Fanny wept a few tears on the drive home. It had all been her fault, she explained between sniffs to Joan.
"And I promised not to talk too much," she gulped. "Oh, honey, don't let it stand between him and you"—she nodded at Dick's back, for he was occupying the front seat alone—"I shall never forgive myself if you do."
"Don't fuss, Fanny," Joan answered; she was beginning to feel thoroughly ashamed of her ill-mannered outburst. "And for goodness' sake don't cry. You have not brought anything more between us than has always been there."

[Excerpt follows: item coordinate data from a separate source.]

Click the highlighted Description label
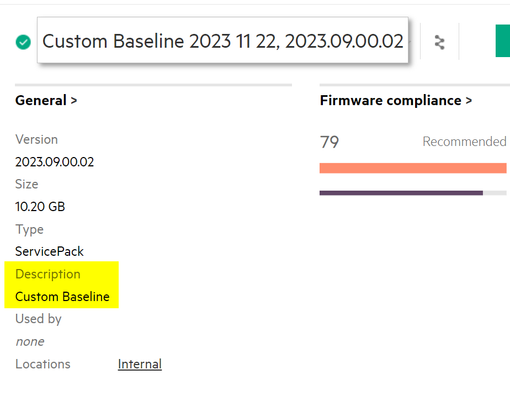Viewport: 510px width, 399px height. pyautogui.click(x=48, y=274)
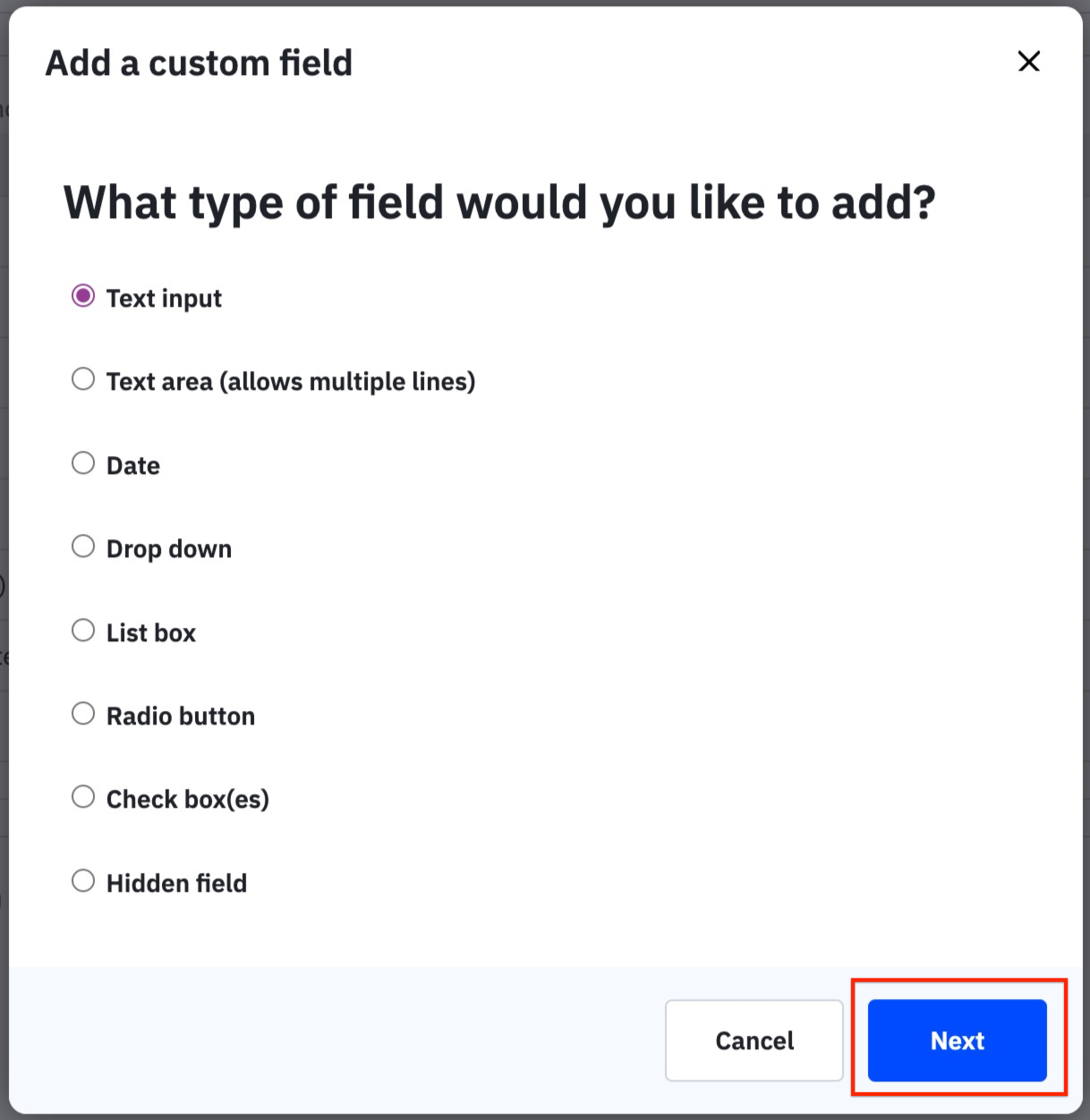Select the Radio button field type

click(x=83, y=713)
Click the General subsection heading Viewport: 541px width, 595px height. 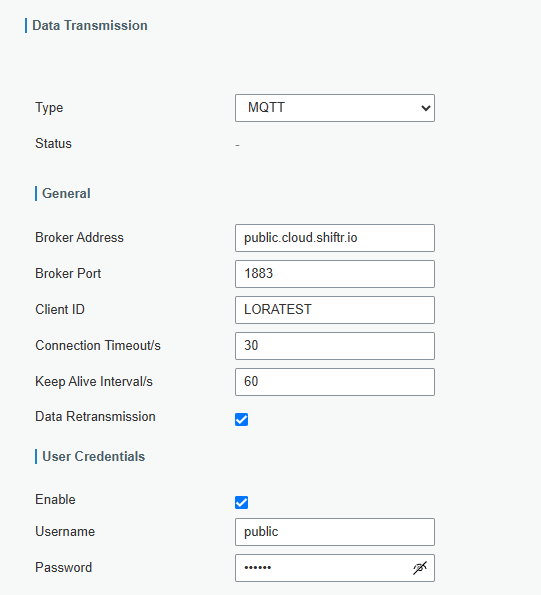click(x=66, y=193)
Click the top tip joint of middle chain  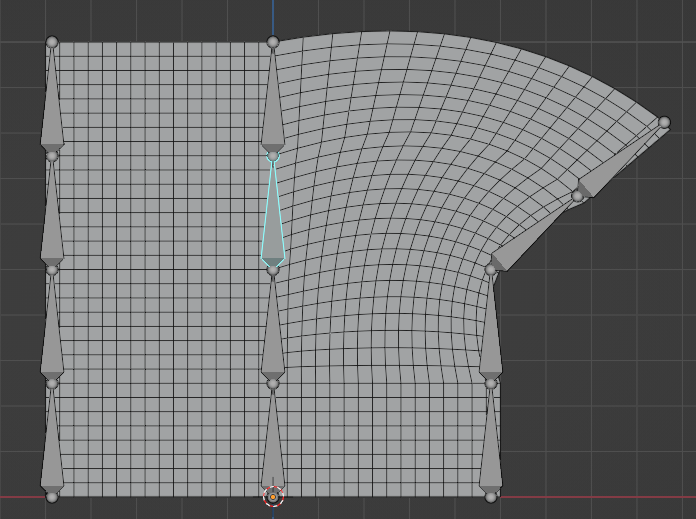point(273,42)
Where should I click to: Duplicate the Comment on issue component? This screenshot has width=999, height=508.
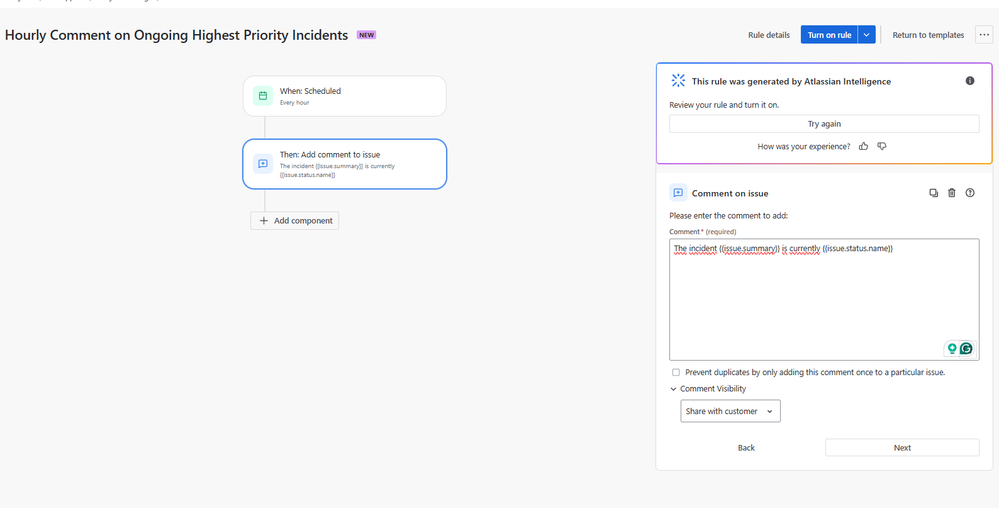pos(933,193)
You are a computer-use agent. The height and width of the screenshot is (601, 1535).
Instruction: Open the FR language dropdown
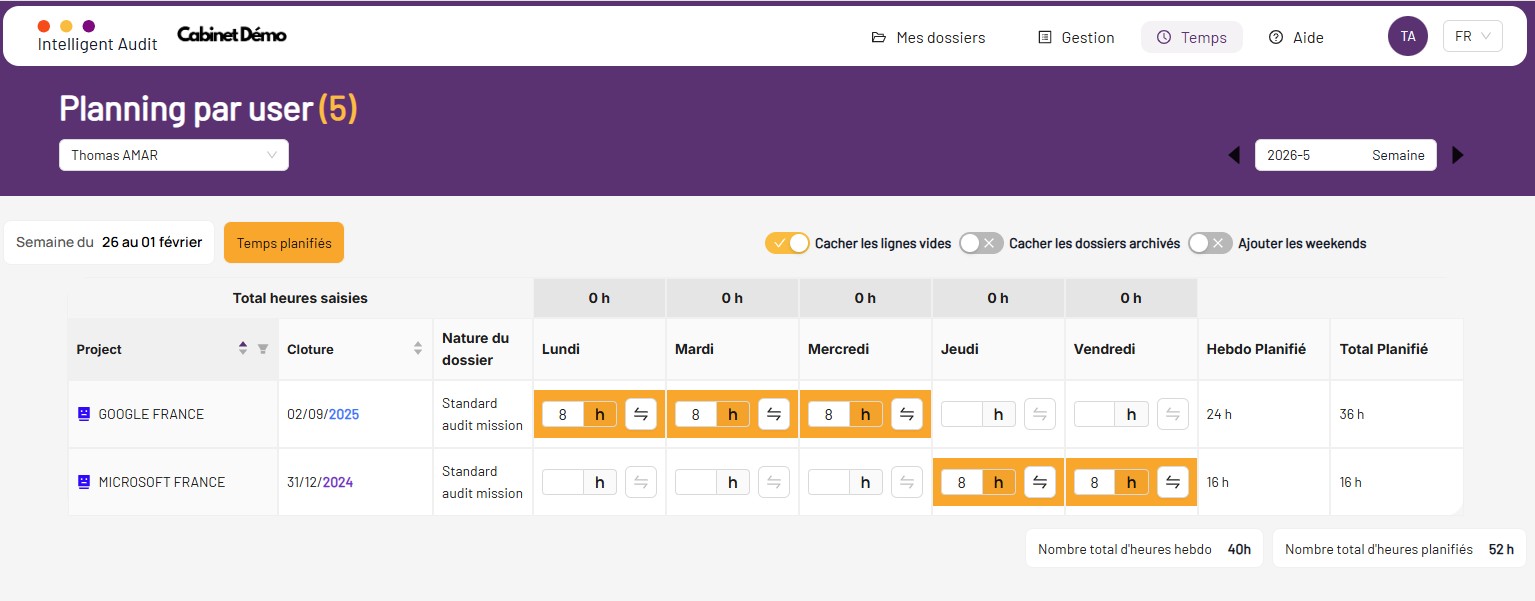coord(1472,36)

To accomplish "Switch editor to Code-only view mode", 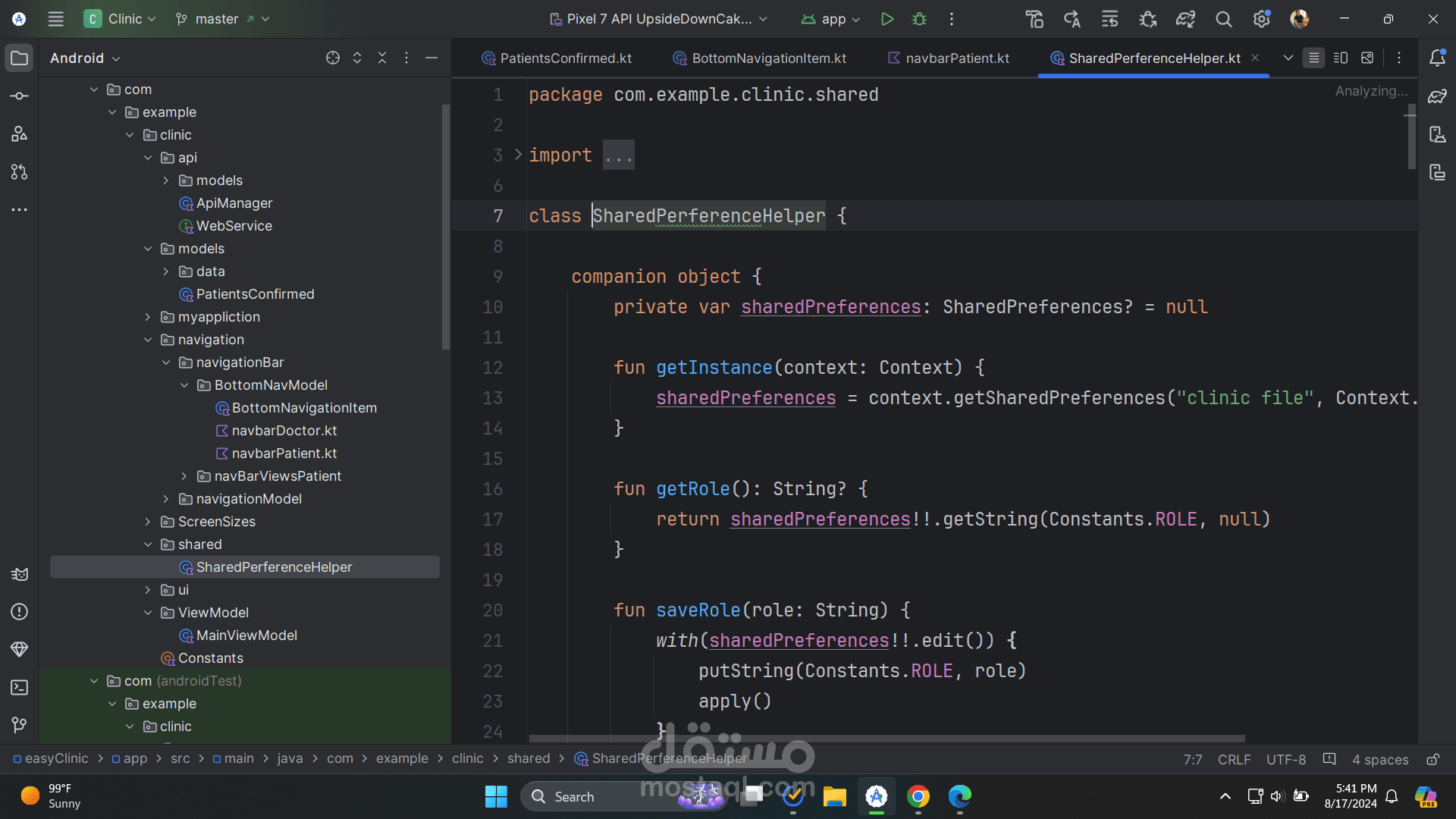I will (x=1313, y=58).
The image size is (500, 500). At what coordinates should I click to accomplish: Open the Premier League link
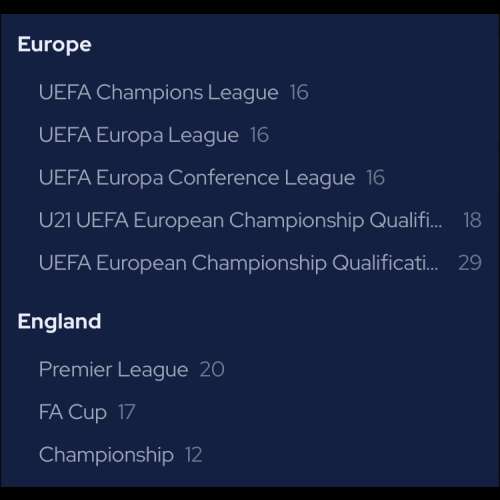pyautogui.click(x=114, y=370)
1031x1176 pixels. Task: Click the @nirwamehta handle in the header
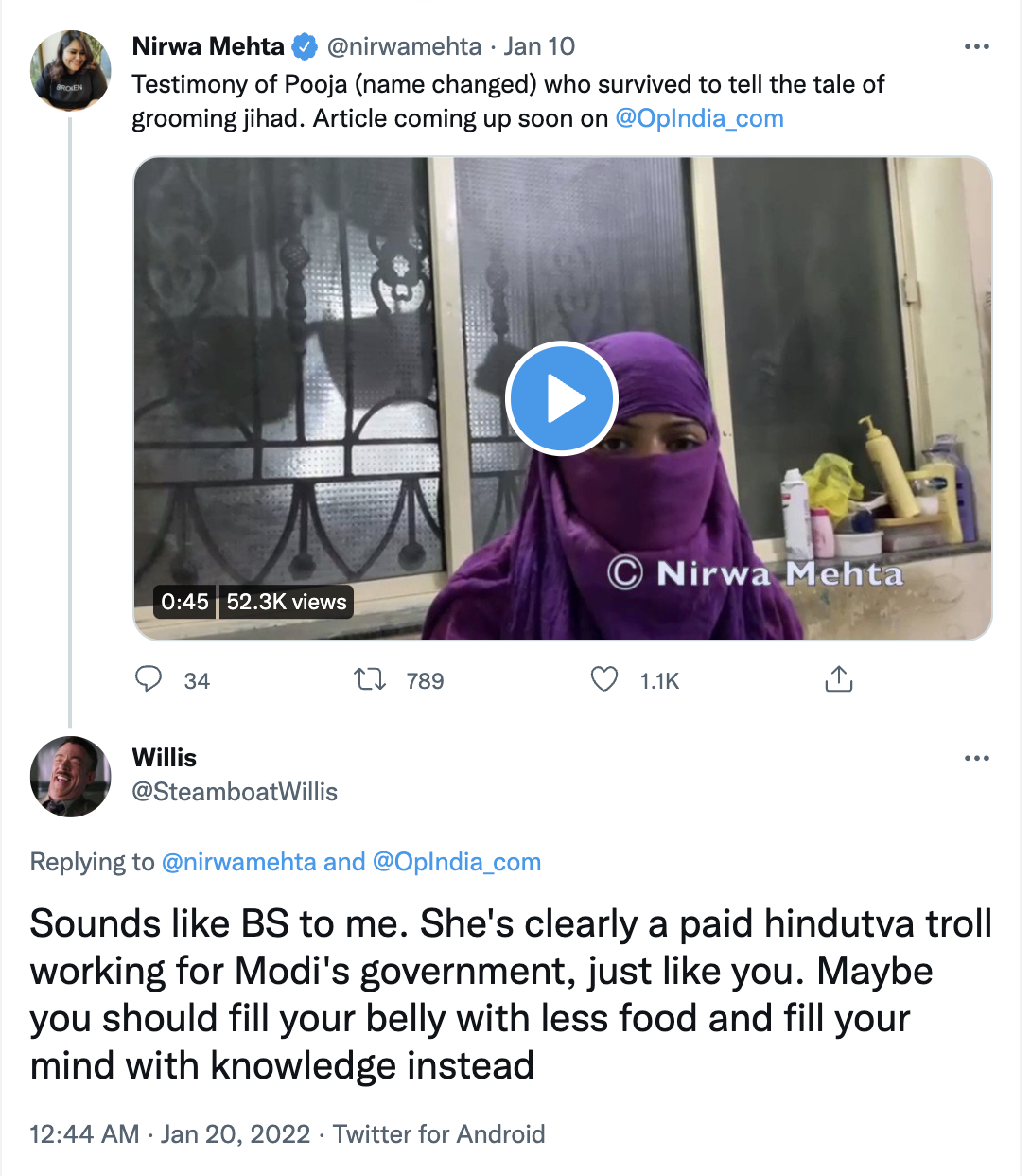click(404, 46)
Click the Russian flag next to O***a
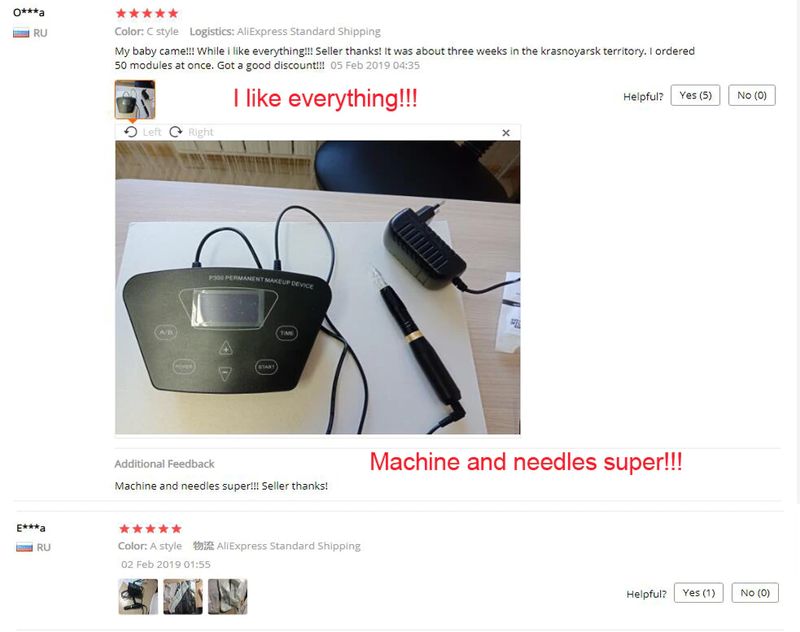This screenshot has height=632, width=800. click(21, 33)
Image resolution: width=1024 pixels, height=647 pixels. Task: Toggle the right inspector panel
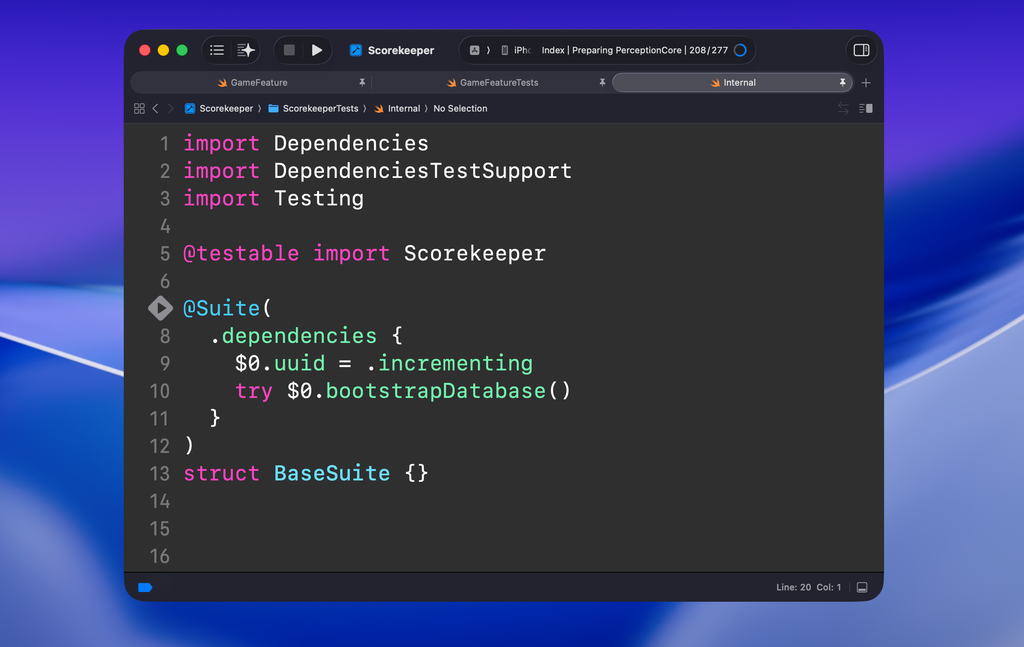click(861, 50)
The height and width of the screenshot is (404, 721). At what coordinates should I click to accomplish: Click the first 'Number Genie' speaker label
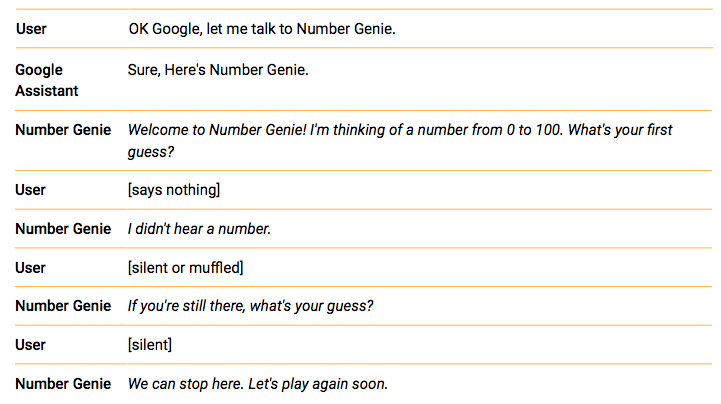coord(63,130)
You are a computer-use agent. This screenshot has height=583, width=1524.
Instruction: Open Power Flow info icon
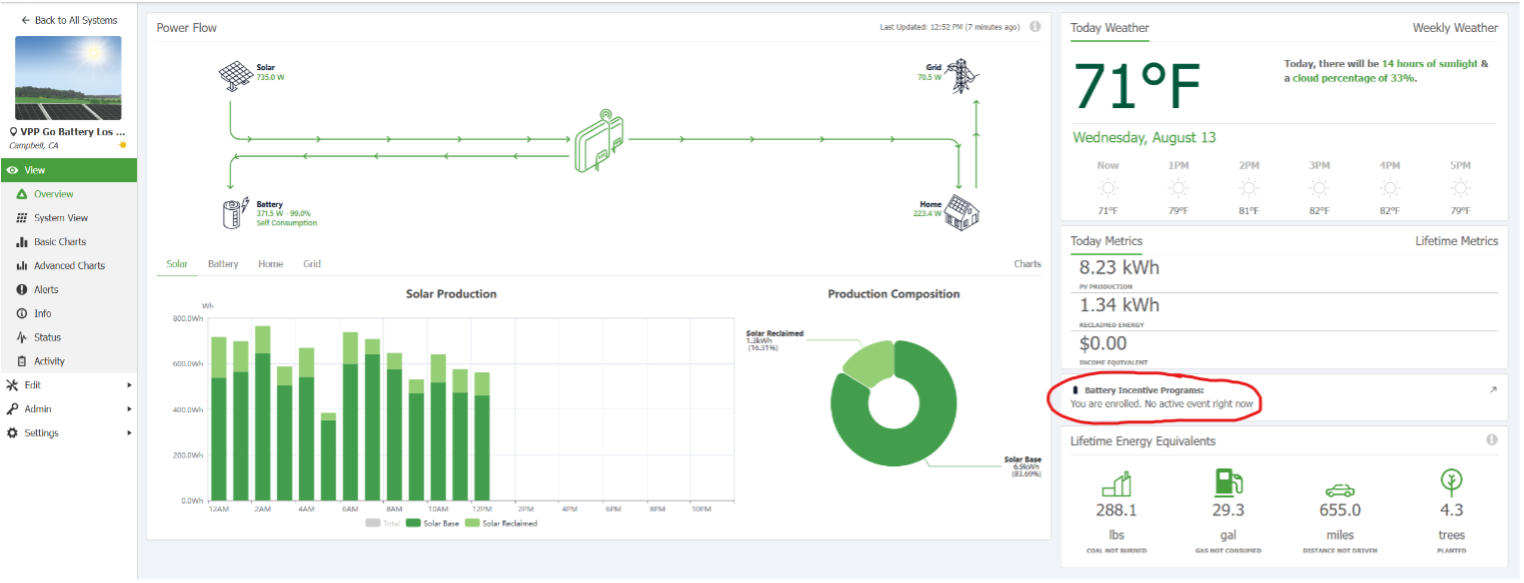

"Oh, I wish we hadn't gone," wailed Fanny. "He wants to marry you, Joan; they always do if they introduce their mothers to you."
For no reason whatsoever, for she had not thought of him for months, a memory of Gilbert flashed into Joan's mind. Her eyes were fixed on the back of Dick's head, and it was strange—the feeling that surged over her as she brought these, the two men in her life, before her mind's eye. Perhaps it was only at that very moment that she realized her love for Dick; realized it and fought against it in the same breath. She had known him so short a time; he had been kind to her; but what, after all, did that amount to? When the company left Sevenoaks he would probably never see her or think of her again. Does one build love from so fleeting a fancy?